Exercise description:
Copy the rows below without any change, from the line containing "This screenshot has width=1550, height=825." through the line containing "(105, 370).", including both of those lines.

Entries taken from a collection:

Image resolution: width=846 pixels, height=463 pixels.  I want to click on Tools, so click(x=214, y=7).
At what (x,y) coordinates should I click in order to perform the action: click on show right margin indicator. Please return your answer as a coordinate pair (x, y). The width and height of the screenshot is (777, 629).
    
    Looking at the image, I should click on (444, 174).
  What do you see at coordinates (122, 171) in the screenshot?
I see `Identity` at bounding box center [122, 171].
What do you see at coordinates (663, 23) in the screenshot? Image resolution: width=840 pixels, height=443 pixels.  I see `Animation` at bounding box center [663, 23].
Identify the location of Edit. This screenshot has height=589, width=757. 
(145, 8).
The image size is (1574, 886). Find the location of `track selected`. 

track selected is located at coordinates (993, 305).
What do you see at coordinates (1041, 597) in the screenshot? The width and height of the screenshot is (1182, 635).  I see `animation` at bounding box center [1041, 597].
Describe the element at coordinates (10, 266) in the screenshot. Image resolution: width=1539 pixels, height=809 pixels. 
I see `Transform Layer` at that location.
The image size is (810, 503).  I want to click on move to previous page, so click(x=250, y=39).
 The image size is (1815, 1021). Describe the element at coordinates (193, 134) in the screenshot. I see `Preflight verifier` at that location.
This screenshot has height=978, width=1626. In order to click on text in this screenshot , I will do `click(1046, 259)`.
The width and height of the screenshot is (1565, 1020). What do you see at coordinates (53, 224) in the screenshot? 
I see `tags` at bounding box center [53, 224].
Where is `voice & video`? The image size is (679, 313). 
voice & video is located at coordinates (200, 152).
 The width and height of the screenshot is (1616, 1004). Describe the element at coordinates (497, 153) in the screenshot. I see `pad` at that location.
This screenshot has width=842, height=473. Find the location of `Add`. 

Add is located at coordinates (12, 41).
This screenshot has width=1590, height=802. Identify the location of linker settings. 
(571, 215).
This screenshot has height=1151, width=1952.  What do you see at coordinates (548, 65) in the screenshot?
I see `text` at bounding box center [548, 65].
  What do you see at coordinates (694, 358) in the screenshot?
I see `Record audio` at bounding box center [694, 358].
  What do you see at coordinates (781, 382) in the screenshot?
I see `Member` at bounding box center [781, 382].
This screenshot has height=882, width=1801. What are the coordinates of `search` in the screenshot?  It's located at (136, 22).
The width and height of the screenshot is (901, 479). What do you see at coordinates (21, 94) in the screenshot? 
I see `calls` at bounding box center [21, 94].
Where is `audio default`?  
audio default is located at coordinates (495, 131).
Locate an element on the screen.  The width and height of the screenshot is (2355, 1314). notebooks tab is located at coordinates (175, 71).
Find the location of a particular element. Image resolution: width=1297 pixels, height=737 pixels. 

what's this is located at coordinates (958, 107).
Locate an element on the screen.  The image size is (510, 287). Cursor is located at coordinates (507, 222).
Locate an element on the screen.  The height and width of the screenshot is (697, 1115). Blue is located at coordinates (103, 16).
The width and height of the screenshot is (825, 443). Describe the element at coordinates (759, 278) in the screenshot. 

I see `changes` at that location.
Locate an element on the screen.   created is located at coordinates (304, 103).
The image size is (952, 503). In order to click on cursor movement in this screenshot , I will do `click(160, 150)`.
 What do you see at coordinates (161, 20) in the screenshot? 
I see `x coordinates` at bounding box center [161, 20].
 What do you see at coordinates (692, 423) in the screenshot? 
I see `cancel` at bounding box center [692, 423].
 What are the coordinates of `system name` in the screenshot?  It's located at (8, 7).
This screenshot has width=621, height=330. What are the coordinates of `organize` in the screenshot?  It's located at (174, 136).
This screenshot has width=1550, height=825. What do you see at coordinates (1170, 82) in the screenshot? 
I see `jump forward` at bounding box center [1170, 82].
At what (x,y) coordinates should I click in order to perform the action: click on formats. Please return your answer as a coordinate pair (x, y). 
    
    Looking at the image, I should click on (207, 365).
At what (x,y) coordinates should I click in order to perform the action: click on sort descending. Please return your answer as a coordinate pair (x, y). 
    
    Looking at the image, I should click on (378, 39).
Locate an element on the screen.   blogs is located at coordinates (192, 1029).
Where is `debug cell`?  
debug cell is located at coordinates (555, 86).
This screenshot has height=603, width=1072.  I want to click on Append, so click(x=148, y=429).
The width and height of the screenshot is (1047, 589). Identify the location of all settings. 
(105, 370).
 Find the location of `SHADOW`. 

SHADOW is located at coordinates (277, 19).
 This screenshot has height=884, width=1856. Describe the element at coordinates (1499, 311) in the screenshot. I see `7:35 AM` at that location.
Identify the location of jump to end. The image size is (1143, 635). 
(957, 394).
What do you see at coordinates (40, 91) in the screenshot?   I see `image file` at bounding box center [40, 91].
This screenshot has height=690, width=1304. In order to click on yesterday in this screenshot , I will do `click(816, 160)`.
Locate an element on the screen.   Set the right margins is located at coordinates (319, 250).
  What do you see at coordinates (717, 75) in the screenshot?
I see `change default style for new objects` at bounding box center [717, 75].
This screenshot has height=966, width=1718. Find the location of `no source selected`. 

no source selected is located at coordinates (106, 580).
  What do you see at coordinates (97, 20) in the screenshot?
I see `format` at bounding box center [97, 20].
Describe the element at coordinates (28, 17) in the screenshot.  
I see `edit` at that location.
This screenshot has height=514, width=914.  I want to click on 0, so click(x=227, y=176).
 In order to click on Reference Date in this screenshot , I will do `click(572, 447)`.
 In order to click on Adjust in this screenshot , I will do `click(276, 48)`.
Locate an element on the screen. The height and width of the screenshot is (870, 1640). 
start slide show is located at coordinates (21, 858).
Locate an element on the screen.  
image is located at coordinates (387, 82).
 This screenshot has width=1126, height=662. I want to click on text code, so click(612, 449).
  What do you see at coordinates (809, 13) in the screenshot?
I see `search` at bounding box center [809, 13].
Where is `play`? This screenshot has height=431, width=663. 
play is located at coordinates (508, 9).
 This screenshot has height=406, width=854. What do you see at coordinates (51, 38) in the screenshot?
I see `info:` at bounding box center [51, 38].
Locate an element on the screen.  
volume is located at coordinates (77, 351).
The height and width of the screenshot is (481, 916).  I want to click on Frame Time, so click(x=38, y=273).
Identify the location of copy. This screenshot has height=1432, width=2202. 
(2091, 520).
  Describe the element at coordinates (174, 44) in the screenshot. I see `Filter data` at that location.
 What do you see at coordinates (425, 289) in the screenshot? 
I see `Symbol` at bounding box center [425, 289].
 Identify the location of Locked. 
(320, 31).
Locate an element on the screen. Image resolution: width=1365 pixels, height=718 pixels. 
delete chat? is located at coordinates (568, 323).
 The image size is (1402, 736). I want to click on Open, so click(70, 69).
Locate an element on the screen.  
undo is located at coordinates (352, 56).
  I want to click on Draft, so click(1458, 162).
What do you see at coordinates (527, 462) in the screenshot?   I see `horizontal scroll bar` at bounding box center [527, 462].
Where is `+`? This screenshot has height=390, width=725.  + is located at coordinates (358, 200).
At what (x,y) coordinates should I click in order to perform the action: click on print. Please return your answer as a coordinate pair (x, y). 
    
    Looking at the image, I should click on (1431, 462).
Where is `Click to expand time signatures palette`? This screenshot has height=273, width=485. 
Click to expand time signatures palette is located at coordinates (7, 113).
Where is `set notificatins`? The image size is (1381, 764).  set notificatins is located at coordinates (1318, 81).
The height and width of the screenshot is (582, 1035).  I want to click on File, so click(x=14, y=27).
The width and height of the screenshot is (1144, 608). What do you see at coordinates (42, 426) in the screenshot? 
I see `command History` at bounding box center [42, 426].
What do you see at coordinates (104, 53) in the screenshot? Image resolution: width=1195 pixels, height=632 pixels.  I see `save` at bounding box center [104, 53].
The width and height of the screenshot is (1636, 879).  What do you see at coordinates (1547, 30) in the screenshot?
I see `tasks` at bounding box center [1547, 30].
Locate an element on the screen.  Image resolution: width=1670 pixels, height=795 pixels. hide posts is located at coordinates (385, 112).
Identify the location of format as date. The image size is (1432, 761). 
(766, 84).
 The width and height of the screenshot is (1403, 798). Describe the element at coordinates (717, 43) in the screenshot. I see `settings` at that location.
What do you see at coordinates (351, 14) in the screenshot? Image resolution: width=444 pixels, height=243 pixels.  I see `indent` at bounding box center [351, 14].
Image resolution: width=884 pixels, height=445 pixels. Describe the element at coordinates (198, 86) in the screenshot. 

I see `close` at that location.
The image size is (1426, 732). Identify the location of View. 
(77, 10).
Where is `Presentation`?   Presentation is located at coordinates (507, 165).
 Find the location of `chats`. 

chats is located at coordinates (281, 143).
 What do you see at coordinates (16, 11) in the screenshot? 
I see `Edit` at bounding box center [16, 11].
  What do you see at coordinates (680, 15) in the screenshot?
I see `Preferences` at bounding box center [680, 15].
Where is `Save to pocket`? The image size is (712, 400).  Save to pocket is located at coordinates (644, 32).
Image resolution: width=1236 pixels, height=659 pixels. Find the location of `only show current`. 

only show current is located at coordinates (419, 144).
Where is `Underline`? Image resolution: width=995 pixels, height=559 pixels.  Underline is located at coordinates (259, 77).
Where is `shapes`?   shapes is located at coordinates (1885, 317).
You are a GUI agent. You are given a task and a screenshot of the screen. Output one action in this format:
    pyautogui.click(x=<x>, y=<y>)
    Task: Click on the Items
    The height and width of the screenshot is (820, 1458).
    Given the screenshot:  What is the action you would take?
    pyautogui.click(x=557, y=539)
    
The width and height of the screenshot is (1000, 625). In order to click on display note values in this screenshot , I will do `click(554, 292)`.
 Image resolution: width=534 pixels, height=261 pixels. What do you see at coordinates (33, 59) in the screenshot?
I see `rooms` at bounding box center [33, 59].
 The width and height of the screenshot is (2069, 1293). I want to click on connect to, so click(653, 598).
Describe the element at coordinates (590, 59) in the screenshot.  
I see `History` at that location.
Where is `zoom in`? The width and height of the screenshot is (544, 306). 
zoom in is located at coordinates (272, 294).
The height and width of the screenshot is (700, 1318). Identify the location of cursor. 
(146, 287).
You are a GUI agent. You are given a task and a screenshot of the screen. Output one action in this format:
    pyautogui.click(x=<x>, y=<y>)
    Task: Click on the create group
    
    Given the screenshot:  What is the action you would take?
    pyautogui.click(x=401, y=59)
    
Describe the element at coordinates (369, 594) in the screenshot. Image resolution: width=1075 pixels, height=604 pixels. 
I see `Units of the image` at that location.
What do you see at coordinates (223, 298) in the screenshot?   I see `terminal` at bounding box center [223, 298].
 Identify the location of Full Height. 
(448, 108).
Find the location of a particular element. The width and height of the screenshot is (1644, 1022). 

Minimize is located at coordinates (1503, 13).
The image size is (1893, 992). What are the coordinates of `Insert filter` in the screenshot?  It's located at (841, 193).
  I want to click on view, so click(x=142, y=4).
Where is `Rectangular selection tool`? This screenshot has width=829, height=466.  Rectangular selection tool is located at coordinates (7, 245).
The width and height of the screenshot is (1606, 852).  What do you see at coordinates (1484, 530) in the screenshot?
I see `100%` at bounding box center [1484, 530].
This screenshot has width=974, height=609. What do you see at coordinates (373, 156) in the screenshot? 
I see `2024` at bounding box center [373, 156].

Complete answer:
This screenshot has width=1550, height=825. What do you see at coordinates (1170, 82) in the screenshot? 
I see `jump forward` at bounding box center [1170, 82].
At what (x,y) coordinates should I click in order to perform the action: click on formats. Please return your answer as a coordinate pair (x, y). 
    
    Looking at the image, I should click on (207, 365).
At what (x,y) coordinates should I click in order to perform the action: click on sort descending. Please return your answer as a coordinate pair (x, y). 
    
    Looking at the image, I should click on (378, 39).
Locate an element on the screen.   blogs is located at coordinates (192, 1029).
Where is `debug cell`?  
debug cell is located at coordinates (555, 86).
This screenshot has height=603, width=1072.  I want to click on Append, so click(x=148, y=429).
The width and height of the screenshot is (1047, 589). Identify the location of all settings. 
(105, 370).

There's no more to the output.